Theta series for quantum loop algebras and Yangians

TL;DR

This paper introduces Theta series for quantum loop algebras and Yangians, proving their polynomiality and applying these results to R-matrices and module decompositions in representation theory.

Contribution

It defines Theta series from T-series, proves their polynomiality, and extends these concepts to Yangians, providing new tools for studying quantum algebra representations.

Findings

Each weight component of a Theta series is polynomial.

Decomposition formula for R-matrices involving irreducible modules.

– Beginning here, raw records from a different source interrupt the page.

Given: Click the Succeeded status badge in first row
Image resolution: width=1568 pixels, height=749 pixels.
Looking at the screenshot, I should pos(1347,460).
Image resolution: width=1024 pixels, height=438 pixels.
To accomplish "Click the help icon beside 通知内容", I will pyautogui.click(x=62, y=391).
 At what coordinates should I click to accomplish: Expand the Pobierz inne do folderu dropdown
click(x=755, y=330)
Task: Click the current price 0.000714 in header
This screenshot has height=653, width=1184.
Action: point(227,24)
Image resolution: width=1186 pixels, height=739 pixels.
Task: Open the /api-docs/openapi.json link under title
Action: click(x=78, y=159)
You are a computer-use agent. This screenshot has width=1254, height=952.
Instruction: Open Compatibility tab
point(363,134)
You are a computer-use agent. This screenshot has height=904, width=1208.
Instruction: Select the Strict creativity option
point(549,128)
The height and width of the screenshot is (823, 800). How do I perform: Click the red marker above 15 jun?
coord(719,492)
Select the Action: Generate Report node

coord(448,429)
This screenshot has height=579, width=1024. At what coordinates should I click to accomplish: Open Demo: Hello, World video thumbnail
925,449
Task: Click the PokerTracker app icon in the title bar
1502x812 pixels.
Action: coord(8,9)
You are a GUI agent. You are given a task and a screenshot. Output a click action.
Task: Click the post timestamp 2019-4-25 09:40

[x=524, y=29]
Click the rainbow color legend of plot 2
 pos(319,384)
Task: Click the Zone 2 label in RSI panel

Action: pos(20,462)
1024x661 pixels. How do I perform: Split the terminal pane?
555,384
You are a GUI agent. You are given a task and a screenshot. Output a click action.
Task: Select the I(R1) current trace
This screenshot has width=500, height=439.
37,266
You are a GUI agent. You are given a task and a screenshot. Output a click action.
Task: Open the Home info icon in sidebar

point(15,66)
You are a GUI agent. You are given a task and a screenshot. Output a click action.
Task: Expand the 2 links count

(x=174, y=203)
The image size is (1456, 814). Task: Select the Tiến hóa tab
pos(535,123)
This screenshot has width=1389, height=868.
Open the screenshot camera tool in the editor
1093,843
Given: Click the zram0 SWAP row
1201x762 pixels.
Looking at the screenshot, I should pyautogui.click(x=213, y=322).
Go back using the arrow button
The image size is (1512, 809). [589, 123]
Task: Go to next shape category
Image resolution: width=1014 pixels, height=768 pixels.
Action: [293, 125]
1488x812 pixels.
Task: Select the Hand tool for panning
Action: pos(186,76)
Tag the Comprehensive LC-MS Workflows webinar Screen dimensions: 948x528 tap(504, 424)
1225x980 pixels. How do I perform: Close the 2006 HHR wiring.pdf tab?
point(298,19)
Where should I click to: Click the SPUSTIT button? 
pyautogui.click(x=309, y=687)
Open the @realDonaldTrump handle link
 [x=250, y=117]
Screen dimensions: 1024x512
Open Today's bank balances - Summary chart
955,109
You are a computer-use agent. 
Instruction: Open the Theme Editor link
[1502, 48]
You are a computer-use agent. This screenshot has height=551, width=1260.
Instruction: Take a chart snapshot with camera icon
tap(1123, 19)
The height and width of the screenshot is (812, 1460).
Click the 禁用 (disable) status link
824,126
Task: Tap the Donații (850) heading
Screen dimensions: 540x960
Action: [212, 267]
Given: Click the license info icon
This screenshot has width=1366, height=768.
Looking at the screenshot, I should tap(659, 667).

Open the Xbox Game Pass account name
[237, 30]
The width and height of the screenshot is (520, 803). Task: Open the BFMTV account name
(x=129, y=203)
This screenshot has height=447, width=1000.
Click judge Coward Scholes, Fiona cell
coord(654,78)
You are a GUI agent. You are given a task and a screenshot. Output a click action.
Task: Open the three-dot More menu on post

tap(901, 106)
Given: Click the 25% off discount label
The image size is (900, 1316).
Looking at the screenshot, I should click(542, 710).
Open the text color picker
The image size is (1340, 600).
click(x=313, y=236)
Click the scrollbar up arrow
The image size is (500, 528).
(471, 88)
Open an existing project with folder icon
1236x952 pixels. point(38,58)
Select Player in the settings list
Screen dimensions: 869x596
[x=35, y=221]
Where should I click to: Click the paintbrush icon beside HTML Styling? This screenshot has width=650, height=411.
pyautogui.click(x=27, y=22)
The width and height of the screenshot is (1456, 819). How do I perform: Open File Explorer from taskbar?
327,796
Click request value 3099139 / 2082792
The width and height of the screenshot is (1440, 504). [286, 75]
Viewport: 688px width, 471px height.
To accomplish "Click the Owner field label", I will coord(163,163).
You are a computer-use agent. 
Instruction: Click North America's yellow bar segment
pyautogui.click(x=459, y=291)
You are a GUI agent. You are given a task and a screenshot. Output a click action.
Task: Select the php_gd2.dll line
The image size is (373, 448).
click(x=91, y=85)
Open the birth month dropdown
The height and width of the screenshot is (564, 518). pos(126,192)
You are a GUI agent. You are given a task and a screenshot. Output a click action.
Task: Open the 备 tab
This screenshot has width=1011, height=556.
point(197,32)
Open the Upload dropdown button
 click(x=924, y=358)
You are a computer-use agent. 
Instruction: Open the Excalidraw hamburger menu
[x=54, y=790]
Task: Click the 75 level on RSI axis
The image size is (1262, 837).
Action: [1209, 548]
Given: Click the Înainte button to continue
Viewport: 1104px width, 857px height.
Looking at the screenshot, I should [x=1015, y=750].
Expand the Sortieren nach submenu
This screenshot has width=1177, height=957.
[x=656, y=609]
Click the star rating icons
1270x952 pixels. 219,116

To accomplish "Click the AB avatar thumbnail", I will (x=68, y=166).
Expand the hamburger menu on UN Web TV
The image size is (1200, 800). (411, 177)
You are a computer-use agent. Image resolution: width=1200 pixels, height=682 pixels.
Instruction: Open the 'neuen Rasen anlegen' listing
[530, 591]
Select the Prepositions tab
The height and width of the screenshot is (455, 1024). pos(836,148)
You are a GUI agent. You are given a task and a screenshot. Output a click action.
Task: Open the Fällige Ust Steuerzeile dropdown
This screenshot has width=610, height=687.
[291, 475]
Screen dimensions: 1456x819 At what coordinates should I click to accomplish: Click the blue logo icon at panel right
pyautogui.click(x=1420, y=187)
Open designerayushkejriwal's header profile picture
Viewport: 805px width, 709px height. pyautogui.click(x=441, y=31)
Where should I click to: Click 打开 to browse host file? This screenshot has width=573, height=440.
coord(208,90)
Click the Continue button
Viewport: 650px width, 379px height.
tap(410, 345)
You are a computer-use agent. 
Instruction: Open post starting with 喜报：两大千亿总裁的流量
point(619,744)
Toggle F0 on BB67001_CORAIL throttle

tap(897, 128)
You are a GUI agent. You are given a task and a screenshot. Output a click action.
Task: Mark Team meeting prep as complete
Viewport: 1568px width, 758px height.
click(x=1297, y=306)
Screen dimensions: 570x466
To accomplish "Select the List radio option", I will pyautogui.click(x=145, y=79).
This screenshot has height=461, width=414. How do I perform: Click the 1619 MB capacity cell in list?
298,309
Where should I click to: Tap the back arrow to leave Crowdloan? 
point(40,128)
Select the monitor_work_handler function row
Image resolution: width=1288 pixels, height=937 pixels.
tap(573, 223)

Extension of Theta series to Yangians with polynomiality proved.

Abstract

We introduce and study a family of power series, which we call Theta series, whose coefficients are in the tensor square of a quantum loop algebra. They arise from a coproduct factorization of the T-series of Frenkel--Hernandez, which are leading terms of transfer matrices of certain infinite-dimensional irreducible modules over the upper Borel subalgebra in the category O of Hernandez--Jimbo. We prove that each weight component of a Theta series is polynomial. As applications, we establish a decomposition formula and a polynomiality result for R-matrices between an irreducible module and a finite-dimensional irreducible module in category O. We extend T-series and Theta series to Yangians by solving difference equations determined by the truncation series of Gerasimov--Kharchev--Lebedev--Oblezin. We prove polynomiality of Theta series by interpreting them as associators for triple tensor product modules over shifted Yangians.